### Angezeigter Text

Die 16 Spargelbauern im Beelitzer Anbaugebiet haben sich ihre Marke zwar bereits Mitte der 1990er Jahre vom Patentamt in München schützen lassen, doch offenbar reicht das nicht, um den Etikettenschwindel zu stoppen. Jetzt gehen sie erneut in die Offensive: Der Name „Beelitzer Spargel“ soll nach EU-Recht zur „Geografisch Geschützten Angabe“ (GGA) werden. Damit würde er den gleichen Schutzstatus wie zum Beispiel der Parmaschinken oder die Spreewaldgurke erhalten, sagte Vereinsvorsitzender Manfred Schmidt gestern den PNN. „Das Anerkennungsverfahren wird eine lange bürokratische Prozedur, aber wir wollen uns dem in diesem Jahr stellen“, so Schmidt, der dafür auch auf die Unterstützung des Brandenburgischen Agrarministeriums setzt. Mit dem Siegel der Europäischen Union hätte man dann noch eine stärkere Handhabe zur Verfügung, so der Vereinsvorsitzende.

### Arbeitsauftrag
Führe den Text über den Markenschutz für den Beelitzer Spargel im Anschluss an seinen letzten Satz fort. Die anschließenden Daten sind vom Text unabhängiges Material.

[Datensätze zu Oberflächenelementen]
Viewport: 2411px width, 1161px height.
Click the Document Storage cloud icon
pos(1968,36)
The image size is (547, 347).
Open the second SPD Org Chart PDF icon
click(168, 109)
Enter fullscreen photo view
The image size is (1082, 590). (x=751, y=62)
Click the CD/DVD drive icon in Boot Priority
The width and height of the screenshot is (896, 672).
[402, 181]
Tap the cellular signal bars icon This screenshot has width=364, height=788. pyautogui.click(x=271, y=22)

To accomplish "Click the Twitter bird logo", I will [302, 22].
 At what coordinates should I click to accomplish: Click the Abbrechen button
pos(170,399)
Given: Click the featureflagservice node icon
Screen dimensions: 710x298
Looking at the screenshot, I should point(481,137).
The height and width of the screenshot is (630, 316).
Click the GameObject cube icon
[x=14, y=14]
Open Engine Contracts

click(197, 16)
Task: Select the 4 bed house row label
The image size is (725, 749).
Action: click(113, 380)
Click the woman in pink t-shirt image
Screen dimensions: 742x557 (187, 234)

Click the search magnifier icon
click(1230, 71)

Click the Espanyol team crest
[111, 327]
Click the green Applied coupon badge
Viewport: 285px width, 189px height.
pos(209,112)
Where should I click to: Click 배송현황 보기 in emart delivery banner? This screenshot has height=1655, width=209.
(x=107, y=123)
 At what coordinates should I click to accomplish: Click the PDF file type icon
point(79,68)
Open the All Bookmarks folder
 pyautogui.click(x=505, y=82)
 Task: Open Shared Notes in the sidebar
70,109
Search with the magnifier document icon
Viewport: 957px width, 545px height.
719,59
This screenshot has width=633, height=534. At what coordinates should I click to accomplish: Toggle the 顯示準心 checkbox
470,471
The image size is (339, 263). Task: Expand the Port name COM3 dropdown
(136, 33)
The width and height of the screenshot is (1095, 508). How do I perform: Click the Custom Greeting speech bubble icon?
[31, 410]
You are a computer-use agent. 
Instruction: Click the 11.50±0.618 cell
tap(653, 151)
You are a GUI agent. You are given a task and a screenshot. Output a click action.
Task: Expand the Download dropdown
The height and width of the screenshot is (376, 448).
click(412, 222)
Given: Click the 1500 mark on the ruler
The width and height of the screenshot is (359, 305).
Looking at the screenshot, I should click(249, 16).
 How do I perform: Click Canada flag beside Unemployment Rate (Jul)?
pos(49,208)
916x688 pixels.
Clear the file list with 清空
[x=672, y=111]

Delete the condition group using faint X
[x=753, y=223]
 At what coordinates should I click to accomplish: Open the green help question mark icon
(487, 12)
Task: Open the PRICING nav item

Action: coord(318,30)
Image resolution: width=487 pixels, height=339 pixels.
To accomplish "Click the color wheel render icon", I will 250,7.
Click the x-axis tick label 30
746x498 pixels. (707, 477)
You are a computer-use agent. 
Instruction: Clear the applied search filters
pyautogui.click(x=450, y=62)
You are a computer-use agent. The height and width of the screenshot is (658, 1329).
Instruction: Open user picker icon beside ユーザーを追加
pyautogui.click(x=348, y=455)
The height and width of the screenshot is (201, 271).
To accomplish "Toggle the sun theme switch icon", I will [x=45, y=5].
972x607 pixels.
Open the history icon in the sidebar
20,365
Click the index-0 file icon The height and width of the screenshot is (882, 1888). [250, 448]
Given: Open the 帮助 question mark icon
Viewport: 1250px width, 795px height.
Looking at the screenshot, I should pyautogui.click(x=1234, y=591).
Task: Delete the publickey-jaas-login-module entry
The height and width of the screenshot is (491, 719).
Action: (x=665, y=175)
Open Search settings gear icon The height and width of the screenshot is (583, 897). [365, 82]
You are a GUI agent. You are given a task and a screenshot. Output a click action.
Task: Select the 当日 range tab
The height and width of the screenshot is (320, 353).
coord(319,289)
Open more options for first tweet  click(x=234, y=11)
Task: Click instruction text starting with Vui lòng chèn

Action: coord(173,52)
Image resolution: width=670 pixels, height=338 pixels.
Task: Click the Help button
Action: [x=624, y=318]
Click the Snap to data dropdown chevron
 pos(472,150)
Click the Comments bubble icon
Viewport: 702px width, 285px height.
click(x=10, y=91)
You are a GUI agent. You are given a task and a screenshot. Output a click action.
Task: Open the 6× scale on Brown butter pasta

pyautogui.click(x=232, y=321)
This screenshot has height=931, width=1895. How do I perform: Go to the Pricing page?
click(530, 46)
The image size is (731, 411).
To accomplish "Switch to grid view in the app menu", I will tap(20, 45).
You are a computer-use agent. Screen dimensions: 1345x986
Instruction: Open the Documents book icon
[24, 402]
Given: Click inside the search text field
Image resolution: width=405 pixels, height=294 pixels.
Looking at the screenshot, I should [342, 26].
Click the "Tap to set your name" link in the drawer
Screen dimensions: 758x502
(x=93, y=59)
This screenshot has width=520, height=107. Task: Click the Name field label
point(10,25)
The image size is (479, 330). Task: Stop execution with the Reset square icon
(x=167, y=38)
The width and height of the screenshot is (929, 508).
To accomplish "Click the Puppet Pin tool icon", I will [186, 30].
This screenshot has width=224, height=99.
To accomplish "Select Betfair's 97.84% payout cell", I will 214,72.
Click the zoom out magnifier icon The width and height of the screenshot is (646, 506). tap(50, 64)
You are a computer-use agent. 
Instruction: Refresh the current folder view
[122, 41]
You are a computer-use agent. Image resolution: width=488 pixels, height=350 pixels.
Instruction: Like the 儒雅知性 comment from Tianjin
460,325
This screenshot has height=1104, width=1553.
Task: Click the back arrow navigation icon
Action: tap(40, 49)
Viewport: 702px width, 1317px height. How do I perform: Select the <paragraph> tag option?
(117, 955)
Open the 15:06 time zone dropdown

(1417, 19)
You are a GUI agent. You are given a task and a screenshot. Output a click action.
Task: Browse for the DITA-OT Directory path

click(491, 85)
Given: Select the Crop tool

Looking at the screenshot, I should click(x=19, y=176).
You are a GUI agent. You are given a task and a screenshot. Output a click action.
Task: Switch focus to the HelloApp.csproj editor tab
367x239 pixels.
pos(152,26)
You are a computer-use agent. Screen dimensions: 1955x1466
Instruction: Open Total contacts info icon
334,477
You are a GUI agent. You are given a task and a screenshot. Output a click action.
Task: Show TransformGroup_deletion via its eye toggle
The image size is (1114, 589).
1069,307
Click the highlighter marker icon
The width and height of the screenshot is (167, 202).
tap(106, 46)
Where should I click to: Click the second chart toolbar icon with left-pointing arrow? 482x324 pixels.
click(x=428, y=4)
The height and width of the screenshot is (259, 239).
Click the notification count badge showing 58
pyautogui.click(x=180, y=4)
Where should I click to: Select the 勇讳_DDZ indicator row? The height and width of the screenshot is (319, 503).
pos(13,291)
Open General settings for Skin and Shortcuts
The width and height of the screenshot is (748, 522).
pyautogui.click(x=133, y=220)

### Lösung
Die Hoffnung der Spargelbauern: dass sich Betrüger davon abschrecken lassen. Sie zu überführen und vor Gericht zur Rechenschaft zu ziehen, wird allerdings schwierig für den kleinen Verein. Dem Verbraucher rät Schmidt deshalb, am Stand nachzufragen, von welchem der Beelitzer Höfe der angebotene Spargel stammt. „So viele sind wir ja nicht, die meisten Kunden kennen unsere Namen“, sagt er. Unterschiede mit dem bloßen Auge zu erkennen ist kaum möglich – erst beim Verzehr würde man merken, ob man tatsächlich das „weiße Gold“ aus der Nieplitz-Niederung auf dem Teller hat.
Ob es sich um Original oder Fälschung handelt, lässt sich seit Kurzem auch auf einem weiteren Wege klären: Der Geochemiker Martin Rosner hat jetzt ein Analyseverfahren entwickelt, mit dem sich die Herkunft von Lebensmitteln, aber auch von Rohstoffen, genau bestimmen lässt. Mit seinem vor zwei Jahren gegründeten Unternehmen „IsoAnalysis“ bietet er das als Dienstleistung an und hat bereits nachgewiesen, dass es deutliche Unterschiede zwischen israelischen Paprika und deutschen gibt, die im Gewächshaus gezogen wurden. Den mit einem Massenspektrometer messbaren Unterschied hat er in den chemischen Elementen Bor und Strontium gefunden, welche die Pflanzen aus dem Boden aufnehmen. Die IsoAnalysis misst die Verhältnisse unterschiedlich schwerer Atome, also der Isotope, und erhält so eine Art „Fingerabdruck“.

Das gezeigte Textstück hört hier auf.